(Stored records)
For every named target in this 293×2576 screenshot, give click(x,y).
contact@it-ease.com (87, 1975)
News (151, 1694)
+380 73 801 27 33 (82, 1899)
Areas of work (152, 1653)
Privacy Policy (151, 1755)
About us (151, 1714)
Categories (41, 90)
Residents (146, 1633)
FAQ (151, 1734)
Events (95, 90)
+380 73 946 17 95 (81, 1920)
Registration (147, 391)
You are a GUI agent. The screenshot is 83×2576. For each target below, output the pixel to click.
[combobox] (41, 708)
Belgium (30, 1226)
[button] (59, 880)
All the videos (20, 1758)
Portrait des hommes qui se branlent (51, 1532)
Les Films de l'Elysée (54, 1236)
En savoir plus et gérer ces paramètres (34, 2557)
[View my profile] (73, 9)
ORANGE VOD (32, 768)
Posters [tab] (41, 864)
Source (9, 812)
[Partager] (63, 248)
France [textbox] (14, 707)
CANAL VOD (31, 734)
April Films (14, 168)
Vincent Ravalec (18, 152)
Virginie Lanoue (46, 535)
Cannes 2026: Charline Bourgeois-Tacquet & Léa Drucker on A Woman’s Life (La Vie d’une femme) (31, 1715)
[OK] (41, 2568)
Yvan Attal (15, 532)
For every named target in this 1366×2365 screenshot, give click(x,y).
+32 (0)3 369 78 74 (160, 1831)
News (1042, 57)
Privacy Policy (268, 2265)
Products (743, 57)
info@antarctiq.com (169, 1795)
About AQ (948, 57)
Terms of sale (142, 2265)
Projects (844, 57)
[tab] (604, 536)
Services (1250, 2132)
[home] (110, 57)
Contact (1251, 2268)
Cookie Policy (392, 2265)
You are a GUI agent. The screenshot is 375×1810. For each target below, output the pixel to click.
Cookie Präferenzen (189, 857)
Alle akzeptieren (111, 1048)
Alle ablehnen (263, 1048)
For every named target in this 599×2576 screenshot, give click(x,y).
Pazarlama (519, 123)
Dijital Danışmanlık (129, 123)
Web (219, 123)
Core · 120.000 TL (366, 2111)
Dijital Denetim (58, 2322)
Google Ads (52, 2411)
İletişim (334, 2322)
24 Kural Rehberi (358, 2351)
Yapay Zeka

### WORK ITEM
Copy each line exactly, beginning at the one with "Pazarlama (519, 123)" and stopping after the last line of the entries. Include nothing else.

### EXERCISE RESULT
Pazarlama (519, 123)
Dijital Danışmanlık (129, 123)
Web (219, 123)
Core · 120.000 TL (366, 2111)
Dijital Denetim (58, 2322)
Google Ads (52, 2411)
İletişim (334, 2322)
24 Kural Rehberi (358, 2351)
Yapay Zeka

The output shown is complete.